The Chivu expedition did not have any immediate consequences. The southern tribes continued to be either independent or tributary to the Kamhaus. From their base at Mualpi, the Kamhaus appear to have controlled the hills up to the Khuga River valley. The British administration reports narrate an incident in 1876, describing a clash between Manipur's Khongjai troops and the Kamhaus, with victory going to the Manipur troops.
In 1894, the British delineated the border between Manipur and the "Chin Hills", the latter being awarded to Burma. They ran the border close to the previously demarcated "Pemberton's line", and continued it to Chivu springs. According to scholar Pum Khan Pau, 47 tribal villages that paid tribute to the Kamhau chief were thus transferred to Manipur, including the entire southern part of the present-day Churachandpur district. Thus, Torbung became an interior location to the state of Manipur instead of being a border locality.

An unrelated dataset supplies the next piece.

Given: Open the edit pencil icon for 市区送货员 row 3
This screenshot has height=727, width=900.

During World War II, the British constructed a motorable Tedim Road between Imphal and Tedim in 1942–1943. Seven decisive battles were fought along this road between the 17 Indian Division of British India and the 33 Division of Japan. The Japanese reached Churachandpur on 8 April 1944, and four of these battles were fought within Manipur, including one at "Torbung". The Japanese were eventually defeated at Imphal and withdrew from Manipur with heavy losses.
Independent period
After Manipur's merger with India in 1949, the whole state was administered as a single district. The Bishnupur subdivision was established some time between 1951 and 1961, and Torbung was included in it. By 1991, Bishnupur has been made a district.As a key interaction point between the valley communities of Meitei people and the Kuki tribes of the Churachandpur district, Torbung has often been in the news. Protests were held by the valley communities against the renaming of Thangjing Hill and another group opposed the protest. Women protesters from the tribal communities protested against three controversial bills passed by the Manipur assembly in 2015, who were in turn opposed by other women's groups.

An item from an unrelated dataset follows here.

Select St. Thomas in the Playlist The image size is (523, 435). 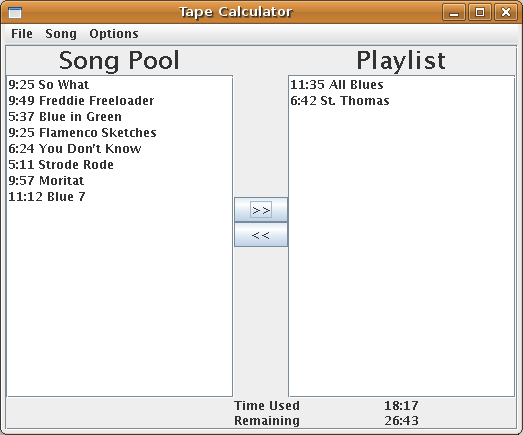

The Torbung area was also the epicentre of the 2023-2025 Manipur violence. On 3 May 2023, as the tribal communities protested the Meitei community's demand for the scheduled tribe status, the valley communities organised a "counter-blockade" at Torbung and another "counter agitation" from the Moirang subdivision, which led to clashes between the two sides and properties were burned on both the sides of the district border. The resulting tensions led to a two-year-long ethnic violence resulting in over 260 deaths and over 60,000 people displaced.
The first casualty of the violence on 3 May was at Torbung. A pastor called Sehkhohao Kipgen was lynched to death. His body was dumped in a ditch in the Meitei part of the town and could not be retrieved by Kukis. A Meitei man was also fatally injured on that day in Torbung and died in an Imphal hospital the next day. He was an Arambai Tenggol activist from Ithai, who reportedly went to Torbung to "save people's lives and houses". The Kuki Organisation for Human Rights said that it was only after the lynchings of Kipgen and another Kuki-Zo man that Kukis started firing gun shots. The mobs were very violent on that day according to a senior police officer. The Director General of Police P. Doungel, who went to Torbung to control the situation, had to be evacuated.